● Input material
= = = = =
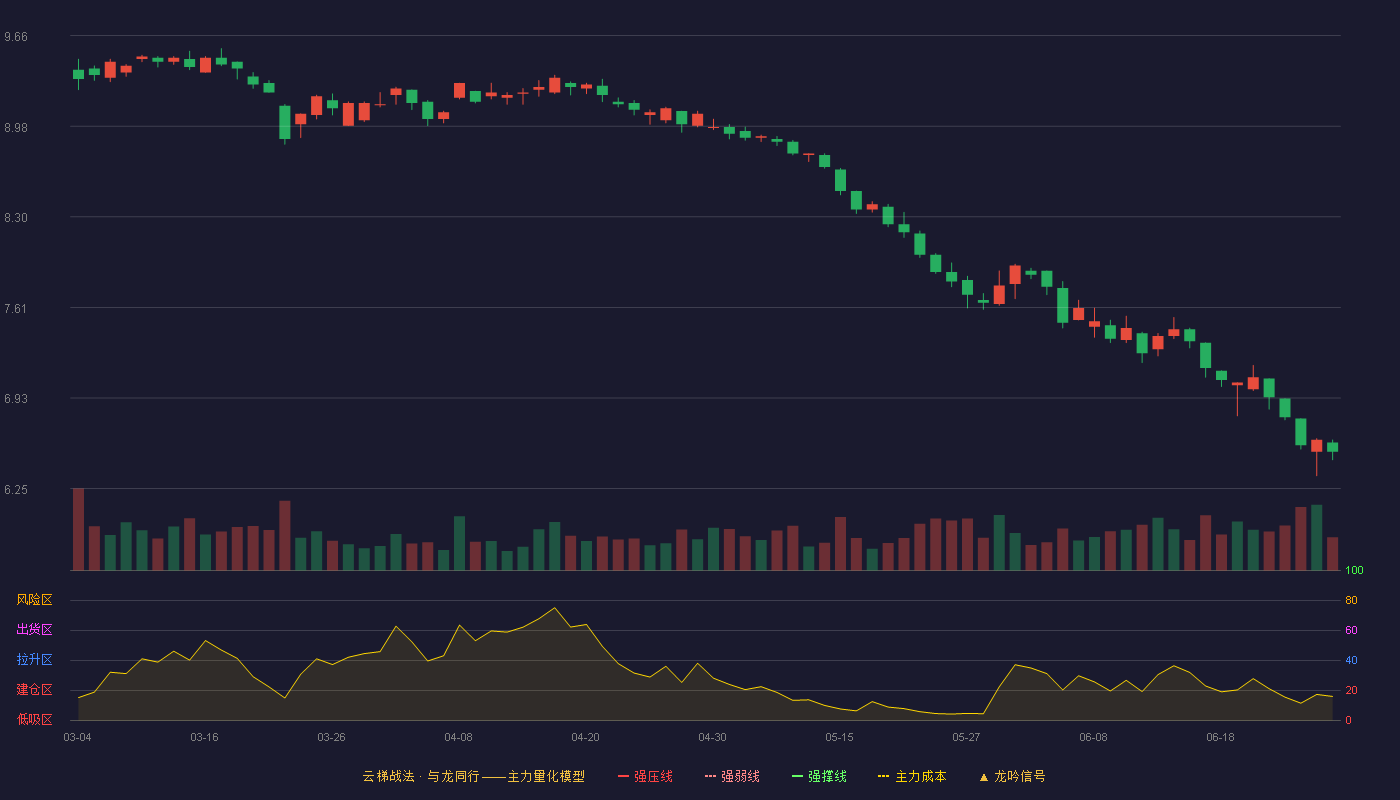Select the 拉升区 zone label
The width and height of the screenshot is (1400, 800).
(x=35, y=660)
= = = = =
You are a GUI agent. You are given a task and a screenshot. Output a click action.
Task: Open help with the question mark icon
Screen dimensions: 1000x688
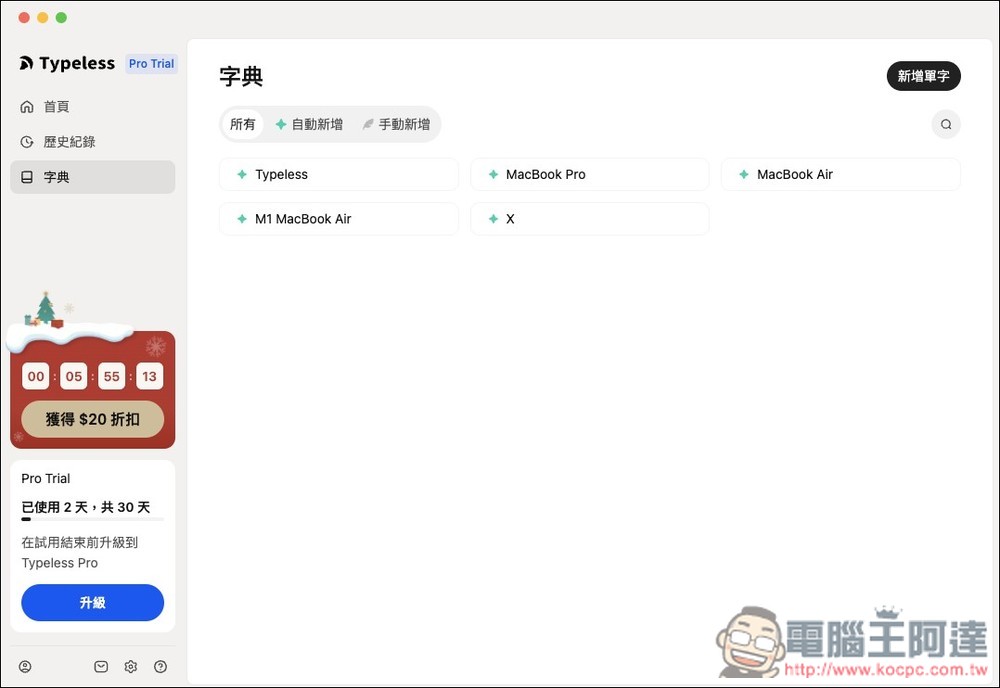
= = = = =
● Goal of the exercise
Above are the entries. Output exactly the lines beginning with the line that has "You are a GUI" and ending with the line that has "Screen dimensions: 1000x688".

● Written response
You are a GUI agent. You are given a task and a screenshot. Output a click action.
Task: Open help with the question mark icon
Screen dimensions: 1000x688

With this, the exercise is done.